O risco para o investidor é ficar preso à questão eleitoral e não ver as oportunidades que surgem independentemente do que acontece em Brasília. Há muitas novidades interessantes em diferentes campos da economia, principalmente graças à tecnologia, que podem fazer o Brasil melhorar.

Um exemplo é o desenvolvimento de fintechs, com recursos de fundos de venture capital. Essas startups produzem ganhos significativos para a economia. Ao aumentar a concorrência, geram deflação. Além disso, ampliam o acesso de pequenas e médias empresas a serviços financeiros, reduzindo a mortalidade dessas firmas.

Vale lembrar, no entanto, que muitas das grandes invenções da humanidade deram prejuízo a quem investiu nelas. Aconteceu com as ferrovias no século 19: elas levaram os Estados Unidos a um progresso sem precedentes, mas muitos investidores perderam dinheiro com elas.

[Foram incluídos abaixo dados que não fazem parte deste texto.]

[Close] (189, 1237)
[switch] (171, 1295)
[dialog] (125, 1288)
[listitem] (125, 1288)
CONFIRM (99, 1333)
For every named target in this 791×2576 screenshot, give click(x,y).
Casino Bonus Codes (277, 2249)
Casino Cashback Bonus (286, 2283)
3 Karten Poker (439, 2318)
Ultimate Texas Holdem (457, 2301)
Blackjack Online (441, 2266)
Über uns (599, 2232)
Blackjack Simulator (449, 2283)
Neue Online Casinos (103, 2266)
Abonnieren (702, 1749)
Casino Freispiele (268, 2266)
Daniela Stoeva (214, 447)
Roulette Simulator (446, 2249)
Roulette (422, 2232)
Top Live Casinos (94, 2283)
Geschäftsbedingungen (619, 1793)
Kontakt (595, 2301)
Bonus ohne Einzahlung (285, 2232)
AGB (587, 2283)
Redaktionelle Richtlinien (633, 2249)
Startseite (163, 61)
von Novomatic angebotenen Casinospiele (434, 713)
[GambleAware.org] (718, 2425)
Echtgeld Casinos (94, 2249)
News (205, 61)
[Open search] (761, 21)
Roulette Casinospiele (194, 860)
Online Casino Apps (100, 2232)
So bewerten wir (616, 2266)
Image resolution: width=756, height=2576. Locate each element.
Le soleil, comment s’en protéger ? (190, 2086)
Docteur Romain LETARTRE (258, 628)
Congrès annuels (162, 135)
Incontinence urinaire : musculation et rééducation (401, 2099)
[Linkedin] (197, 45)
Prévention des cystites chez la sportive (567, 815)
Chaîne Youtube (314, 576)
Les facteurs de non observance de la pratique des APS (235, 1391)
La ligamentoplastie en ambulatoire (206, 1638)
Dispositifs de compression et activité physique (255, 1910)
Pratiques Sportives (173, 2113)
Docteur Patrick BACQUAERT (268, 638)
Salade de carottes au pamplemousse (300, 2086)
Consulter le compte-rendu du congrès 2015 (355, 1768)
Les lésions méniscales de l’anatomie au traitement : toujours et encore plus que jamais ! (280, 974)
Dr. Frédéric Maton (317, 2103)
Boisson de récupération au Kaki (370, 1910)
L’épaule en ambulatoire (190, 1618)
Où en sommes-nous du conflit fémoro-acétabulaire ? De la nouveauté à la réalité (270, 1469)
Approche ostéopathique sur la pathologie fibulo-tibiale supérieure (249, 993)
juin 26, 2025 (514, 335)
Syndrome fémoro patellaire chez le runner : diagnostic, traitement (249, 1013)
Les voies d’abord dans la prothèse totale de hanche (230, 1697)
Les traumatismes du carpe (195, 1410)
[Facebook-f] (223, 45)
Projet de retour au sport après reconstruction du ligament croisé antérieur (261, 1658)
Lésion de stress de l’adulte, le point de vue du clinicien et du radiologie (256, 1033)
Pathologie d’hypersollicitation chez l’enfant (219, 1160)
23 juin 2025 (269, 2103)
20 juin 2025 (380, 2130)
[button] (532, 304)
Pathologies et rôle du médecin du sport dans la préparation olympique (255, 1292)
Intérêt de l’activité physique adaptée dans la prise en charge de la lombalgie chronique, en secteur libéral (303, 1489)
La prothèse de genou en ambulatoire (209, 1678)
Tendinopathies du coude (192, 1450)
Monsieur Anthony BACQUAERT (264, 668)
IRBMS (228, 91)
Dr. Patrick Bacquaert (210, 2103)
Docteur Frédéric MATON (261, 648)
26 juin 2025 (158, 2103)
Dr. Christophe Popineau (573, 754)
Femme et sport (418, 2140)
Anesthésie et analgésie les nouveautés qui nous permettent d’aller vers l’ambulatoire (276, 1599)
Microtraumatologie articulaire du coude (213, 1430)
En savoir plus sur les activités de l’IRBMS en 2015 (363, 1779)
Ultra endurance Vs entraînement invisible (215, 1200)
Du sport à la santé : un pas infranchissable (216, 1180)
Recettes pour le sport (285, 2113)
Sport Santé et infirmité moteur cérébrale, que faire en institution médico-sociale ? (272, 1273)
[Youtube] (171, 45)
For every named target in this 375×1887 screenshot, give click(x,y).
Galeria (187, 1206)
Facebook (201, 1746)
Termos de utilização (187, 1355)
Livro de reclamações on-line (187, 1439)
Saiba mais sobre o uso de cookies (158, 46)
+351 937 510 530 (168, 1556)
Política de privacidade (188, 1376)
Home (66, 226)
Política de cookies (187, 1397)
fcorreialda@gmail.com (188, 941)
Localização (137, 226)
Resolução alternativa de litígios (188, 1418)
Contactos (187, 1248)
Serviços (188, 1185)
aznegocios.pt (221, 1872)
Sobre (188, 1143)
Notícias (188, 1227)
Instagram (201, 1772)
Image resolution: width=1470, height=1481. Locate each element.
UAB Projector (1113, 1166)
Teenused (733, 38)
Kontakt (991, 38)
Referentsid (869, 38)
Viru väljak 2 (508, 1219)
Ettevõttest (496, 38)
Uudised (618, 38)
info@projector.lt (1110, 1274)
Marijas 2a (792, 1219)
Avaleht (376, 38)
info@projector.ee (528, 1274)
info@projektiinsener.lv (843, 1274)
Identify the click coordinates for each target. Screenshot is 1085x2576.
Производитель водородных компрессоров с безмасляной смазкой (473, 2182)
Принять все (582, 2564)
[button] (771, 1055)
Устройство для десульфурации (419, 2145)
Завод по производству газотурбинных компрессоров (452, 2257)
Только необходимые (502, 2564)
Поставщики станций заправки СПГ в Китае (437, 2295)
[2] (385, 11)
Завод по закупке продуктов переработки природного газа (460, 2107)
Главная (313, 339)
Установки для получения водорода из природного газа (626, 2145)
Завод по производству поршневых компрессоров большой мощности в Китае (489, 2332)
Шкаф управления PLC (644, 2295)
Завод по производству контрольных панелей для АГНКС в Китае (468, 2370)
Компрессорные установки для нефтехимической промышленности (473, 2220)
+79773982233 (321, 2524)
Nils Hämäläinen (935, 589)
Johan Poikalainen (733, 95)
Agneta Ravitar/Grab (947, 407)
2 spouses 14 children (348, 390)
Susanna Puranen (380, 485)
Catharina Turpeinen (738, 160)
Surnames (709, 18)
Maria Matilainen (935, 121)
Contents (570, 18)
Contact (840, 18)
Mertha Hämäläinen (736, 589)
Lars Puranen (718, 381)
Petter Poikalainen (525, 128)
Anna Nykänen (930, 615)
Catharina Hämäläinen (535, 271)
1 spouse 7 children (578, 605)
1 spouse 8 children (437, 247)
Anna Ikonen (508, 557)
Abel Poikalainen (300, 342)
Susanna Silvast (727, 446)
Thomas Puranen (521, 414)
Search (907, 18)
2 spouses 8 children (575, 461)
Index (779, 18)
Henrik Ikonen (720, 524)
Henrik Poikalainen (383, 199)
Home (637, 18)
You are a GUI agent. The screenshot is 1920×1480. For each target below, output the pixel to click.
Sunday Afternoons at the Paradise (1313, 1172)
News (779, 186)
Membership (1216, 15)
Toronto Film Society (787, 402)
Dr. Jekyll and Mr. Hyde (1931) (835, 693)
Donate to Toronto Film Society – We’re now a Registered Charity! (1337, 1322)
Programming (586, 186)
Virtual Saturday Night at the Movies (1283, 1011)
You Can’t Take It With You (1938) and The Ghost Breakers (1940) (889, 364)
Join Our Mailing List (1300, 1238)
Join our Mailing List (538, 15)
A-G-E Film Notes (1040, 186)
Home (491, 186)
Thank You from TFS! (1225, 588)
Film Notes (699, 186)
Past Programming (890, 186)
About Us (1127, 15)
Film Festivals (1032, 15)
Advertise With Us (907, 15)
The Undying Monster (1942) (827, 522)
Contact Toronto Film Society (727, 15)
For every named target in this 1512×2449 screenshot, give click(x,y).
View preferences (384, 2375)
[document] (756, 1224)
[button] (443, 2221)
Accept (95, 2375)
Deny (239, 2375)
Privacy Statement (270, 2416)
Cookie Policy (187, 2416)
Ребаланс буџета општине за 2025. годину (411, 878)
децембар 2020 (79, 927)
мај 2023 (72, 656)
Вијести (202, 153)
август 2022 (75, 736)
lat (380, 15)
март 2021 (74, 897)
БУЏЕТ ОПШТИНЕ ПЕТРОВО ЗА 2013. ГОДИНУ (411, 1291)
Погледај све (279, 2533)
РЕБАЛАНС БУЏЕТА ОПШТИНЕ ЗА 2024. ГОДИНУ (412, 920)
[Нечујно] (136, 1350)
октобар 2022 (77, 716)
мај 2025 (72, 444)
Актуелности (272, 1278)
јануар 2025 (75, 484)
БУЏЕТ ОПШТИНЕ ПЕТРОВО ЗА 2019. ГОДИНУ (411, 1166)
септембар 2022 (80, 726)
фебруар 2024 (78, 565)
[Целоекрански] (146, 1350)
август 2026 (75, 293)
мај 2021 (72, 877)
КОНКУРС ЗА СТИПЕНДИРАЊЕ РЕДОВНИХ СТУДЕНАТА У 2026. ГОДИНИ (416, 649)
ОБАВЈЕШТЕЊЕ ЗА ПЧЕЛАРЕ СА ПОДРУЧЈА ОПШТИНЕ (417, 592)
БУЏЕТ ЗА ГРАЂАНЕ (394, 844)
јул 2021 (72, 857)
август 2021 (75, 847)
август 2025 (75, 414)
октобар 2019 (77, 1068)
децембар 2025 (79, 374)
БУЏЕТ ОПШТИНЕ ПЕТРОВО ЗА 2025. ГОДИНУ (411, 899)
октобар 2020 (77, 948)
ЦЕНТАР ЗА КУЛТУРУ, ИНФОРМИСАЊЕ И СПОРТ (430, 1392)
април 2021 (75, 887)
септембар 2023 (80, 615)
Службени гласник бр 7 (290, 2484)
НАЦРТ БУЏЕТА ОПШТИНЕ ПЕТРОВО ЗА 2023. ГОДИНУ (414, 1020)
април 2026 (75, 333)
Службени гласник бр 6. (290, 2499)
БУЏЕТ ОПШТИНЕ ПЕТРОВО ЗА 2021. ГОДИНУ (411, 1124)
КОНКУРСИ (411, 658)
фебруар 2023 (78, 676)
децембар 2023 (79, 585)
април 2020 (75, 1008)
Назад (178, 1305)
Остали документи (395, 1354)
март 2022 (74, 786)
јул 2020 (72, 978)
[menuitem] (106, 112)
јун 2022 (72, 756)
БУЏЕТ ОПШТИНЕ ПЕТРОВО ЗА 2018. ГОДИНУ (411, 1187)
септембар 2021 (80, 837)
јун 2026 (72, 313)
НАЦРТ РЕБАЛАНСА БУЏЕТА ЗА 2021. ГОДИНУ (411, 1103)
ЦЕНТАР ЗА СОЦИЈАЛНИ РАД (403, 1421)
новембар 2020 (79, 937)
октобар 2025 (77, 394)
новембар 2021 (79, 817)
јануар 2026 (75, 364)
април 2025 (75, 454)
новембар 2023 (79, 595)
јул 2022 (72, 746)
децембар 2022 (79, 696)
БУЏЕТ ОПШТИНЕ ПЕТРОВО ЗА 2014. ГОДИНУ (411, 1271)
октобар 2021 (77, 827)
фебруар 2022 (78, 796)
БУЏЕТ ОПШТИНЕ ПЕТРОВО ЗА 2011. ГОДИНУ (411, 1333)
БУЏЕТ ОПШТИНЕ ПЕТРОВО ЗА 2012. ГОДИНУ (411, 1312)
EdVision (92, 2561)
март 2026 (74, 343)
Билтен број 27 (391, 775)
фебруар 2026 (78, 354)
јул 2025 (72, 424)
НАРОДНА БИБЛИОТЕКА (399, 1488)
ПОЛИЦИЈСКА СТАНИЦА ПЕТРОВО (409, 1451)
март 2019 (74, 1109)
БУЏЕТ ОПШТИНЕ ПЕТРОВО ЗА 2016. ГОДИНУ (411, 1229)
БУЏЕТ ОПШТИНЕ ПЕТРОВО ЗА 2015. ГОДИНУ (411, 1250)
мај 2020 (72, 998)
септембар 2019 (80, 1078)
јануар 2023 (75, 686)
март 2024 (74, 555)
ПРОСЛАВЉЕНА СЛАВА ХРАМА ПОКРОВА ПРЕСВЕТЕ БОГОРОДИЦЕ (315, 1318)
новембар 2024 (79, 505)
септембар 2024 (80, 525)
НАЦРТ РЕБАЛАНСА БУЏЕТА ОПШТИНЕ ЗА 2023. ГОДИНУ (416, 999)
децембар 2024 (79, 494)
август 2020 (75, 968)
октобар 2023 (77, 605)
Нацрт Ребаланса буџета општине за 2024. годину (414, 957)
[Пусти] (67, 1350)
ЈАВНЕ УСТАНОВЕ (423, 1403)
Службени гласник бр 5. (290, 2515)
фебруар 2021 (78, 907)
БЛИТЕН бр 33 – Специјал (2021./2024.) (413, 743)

Também ocorreu com as empresas de internet em 2000, quando estourou a bolha na bolsa americana. Não é fácil investir em inovação. É preciso saber distinguir o benefício gerado por uma nova tecnologia disruptiva do que já está no preço.

FESTA PERTO DO FIM

Tenho convicção de que, em algum momento, as pessoas vão se convencer de que o experimento monetário de estímulos dos bancos centrais é muito ruim para as finanças mundiais. O ambiente de juros reais negativos provoca comportamentos errados.

As pessoas tendem a comprar bens e ativos de maior risco porque, se deixarem dinheiro em caixa, terão prejuízo. Não pode ser assim. Sempre que o ser humano faz coisas que contrariam a lógica e o bom senso, sofre as consequências.

Atualmente existem pressões inflacionárias no mundo todo. Os preços dos imóveis sobem de forma acelerada e a bolsa continua a valorizar, seguindo a expansão de lucro das empresas.

Acompanho com cautela esse cenário em que muitos investidores estão ganhando dinheiro há um bom tempo investindo no exterior, porém ainda não é claro se essa festa pode estar perto do fim. Quando tudo já subiu muito, é ainda mais necessário escolher com muito critério quais são as boas empresas para investir. O que se sabe é que o capitalismo não é fácil.”